David French, a contributing writer at The Atlantic who has long litigated and written about abortion, says that while Obergefell might face a challenge, a reversal ultimately won’t succeed. This is partially because in the draft opinion, Alito emphasizes the difference between abortion and the other rights established under the right to privacy. “Abortion involves harm to a non-consenting party, the ‘potential life’ (to use the language from Roe) of the unborn child,” French explained in an essay for The Atlantic. In contrast, he says, rights like same-sex marriage and interracial marriage involve consenting adults.

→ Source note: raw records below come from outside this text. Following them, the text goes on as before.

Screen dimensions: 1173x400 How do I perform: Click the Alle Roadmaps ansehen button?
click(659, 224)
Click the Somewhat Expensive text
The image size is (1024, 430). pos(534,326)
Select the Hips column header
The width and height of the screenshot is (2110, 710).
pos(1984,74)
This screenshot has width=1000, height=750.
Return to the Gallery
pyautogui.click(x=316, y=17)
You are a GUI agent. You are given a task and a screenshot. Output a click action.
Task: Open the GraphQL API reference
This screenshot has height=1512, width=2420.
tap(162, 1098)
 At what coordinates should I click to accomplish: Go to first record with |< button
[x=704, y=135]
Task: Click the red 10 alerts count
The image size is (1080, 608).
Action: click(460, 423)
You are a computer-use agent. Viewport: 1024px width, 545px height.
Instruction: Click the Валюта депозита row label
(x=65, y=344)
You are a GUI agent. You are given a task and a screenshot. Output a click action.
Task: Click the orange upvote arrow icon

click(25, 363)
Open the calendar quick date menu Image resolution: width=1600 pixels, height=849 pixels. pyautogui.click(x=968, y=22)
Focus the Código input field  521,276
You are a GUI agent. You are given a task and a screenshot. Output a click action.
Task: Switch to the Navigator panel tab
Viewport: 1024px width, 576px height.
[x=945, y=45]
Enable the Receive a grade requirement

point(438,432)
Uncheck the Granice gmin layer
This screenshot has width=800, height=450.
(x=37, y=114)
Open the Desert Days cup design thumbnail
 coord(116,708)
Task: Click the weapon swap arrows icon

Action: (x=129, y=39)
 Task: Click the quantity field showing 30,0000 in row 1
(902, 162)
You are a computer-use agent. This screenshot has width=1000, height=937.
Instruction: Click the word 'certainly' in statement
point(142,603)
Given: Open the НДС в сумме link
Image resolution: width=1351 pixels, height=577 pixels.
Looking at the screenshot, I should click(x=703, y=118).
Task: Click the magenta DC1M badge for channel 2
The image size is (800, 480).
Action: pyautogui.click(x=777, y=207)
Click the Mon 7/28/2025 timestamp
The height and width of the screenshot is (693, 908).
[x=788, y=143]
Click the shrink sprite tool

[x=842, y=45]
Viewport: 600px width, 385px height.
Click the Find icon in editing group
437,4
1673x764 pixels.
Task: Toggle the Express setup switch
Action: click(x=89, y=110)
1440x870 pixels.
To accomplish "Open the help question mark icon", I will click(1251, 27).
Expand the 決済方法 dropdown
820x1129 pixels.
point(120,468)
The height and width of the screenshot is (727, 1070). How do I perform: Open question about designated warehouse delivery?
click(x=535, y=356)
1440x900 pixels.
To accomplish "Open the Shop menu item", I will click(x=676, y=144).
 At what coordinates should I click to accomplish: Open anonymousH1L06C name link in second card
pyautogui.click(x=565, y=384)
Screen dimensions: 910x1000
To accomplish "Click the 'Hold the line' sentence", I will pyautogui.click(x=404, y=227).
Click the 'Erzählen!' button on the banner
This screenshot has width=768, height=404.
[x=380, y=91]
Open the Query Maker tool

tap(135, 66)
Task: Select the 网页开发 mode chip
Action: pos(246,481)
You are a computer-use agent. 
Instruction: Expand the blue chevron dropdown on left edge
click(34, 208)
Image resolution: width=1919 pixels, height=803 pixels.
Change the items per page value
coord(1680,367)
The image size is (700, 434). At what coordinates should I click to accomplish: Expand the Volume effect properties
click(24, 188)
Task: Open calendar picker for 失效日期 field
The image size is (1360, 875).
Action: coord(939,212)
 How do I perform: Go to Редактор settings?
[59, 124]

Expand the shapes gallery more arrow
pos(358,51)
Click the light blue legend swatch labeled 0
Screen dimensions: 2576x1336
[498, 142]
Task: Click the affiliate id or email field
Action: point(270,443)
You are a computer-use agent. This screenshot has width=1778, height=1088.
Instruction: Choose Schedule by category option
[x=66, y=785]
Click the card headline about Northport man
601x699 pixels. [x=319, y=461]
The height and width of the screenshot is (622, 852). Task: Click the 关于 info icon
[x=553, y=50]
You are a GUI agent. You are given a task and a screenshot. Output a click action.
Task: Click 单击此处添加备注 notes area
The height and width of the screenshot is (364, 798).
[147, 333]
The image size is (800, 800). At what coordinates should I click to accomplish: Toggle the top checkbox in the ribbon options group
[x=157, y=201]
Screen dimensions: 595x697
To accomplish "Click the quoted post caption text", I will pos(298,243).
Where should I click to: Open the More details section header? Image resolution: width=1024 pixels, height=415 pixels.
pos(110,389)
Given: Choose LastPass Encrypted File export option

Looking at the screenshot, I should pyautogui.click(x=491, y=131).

To Franklin, however, these reassurances amount to “a terrible gaslighting” of the American public. “The interpretive approach the Court seems poised to adopt . . . directly implicate[s]” LGBTQ+ rights, she says. The Court may “lack the political or ideological will” to take on anti-LGBTQ+ cases and strip these people of their rights, she says, “[b]ut I wouldn’t count on it. There are all sorts of ways to lessen constitutional protections for same-sex couples and LGBT[Q+] people — indeed, the Court is already engaged in that project — and Dobbs is likely to facilitate these efforts.”

What Happens Now?

So, what do we know for sure? First of all, Roe v. Wade has not yet been overturned — Justice Alito’s opinion is still a draft, which means justices could theoretically change their votes before the Court hands down an official ruling. (That means, too, that abortion is still currently legal.) We also know that, whatever the ultimate ruling on Roe and Dobbs, this case only directly affects the right to abortion. Any other rights that could be impacted, such as the right to contraception and same-sex marriage, will not immediately change, regardless of the final outcome.

The question is whether overturning Roe would pave the way for challenges to other privacy-based rights that, arguably, are also not “deeply rooted” in American history and tradition. Justice Alito says no, but many experts think it’s only a matter of time before similar cases start making their way to the Court, where the Dobbs reasoning — despite Alito’s assurances to the contrary — could be used as precedent for other overturns. Only time can tell whether this will be the case. In the meantime, the best thing we can do is channel frustration and anger into action by supporting abortion-rights groups and organizations that advocate for LGBTQ+ rights.